WHAT YOU NEED TO DO |
Rewrite the entries starting at the first line and ending at the line that contains "point(921,1236)", both included, and keep every line, requests too. Multiply each coordinate in the answers by 2.3 and round to a whole number, with halves rounding up; leave all numbers in the requests and their format samples as they are.
□ □ □
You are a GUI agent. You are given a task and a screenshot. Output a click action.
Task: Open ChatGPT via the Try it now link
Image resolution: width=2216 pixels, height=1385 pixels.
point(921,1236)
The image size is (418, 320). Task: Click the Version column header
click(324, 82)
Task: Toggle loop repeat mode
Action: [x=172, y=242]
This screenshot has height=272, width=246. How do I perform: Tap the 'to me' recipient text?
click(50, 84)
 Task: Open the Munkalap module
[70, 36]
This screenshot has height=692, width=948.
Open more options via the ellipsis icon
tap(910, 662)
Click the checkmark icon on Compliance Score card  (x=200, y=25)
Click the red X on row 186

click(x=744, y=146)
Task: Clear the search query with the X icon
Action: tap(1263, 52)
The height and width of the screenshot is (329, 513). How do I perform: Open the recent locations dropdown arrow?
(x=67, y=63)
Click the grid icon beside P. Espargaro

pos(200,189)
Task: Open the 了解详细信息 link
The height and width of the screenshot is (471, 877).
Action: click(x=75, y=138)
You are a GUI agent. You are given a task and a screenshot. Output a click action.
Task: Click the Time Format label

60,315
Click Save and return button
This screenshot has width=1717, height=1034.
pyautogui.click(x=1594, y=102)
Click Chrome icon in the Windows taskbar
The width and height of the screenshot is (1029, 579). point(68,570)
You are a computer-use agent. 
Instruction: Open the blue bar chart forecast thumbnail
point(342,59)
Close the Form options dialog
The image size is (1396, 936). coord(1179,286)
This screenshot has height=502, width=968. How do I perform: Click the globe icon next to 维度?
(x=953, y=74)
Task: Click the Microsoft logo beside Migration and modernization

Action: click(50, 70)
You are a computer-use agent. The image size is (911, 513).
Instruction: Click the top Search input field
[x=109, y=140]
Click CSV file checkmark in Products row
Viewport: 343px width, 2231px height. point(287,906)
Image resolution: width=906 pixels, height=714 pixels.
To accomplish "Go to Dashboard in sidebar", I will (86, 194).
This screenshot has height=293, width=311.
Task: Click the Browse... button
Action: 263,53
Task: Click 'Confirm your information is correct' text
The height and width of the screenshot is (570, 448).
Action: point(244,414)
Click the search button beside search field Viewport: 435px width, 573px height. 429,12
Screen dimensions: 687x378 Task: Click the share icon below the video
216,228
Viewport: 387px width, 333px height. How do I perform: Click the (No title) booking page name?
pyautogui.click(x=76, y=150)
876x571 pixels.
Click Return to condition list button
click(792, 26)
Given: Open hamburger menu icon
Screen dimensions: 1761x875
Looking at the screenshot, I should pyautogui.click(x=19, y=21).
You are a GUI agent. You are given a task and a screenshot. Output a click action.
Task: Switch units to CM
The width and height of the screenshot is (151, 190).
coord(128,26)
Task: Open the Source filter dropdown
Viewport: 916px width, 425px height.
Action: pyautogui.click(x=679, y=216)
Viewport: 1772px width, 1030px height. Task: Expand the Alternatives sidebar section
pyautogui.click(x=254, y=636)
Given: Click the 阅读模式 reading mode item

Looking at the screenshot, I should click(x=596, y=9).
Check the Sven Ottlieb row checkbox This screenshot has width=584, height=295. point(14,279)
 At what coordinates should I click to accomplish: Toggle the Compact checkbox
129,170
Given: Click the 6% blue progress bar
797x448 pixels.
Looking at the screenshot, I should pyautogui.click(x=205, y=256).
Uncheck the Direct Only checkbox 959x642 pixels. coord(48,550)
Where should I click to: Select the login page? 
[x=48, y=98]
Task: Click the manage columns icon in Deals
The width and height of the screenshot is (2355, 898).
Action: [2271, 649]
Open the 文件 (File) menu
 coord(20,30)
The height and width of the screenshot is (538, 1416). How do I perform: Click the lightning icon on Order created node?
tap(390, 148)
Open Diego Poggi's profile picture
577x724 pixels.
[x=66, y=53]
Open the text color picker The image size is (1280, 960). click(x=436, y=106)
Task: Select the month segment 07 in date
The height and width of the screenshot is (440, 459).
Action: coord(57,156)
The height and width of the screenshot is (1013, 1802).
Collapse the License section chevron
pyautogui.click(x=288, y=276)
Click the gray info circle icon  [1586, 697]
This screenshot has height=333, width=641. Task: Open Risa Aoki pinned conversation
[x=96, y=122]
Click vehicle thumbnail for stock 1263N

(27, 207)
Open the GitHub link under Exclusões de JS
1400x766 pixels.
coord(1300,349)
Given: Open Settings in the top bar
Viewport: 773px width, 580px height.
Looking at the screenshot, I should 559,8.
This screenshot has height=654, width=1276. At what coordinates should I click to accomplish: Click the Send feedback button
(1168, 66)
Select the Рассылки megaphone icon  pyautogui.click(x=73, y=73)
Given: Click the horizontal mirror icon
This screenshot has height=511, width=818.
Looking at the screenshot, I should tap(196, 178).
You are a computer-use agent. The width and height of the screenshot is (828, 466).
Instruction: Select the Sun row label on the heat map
□ □ □
CORRECT OUTPUT |
You are a GUI agent. You are given a task and a screenshot. Output a click action.
Task: Open ChatGPT via the Try it now link
Image resolution: width=2216 pixels, height=1385 pixels.
point(2118,2843)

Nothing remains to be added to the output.